- **Exercise details**
The response should contain every entry, reproduced exactly.

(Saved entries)
********
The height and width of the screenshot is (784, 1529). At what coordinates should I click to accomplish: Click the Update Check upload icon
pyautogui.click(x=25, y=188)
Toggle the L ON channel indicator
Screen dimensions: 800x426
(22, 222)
********
- **Solution for this problem**
The height and width of the screenshot is (784, 1529). At what coordinates should I click to accomplish: Click the Update Check upload icon
pyautogui.click(x=25, y=188)
Toggle the L ON channel indicator
Screen dimensions: 800x426
(22, 222)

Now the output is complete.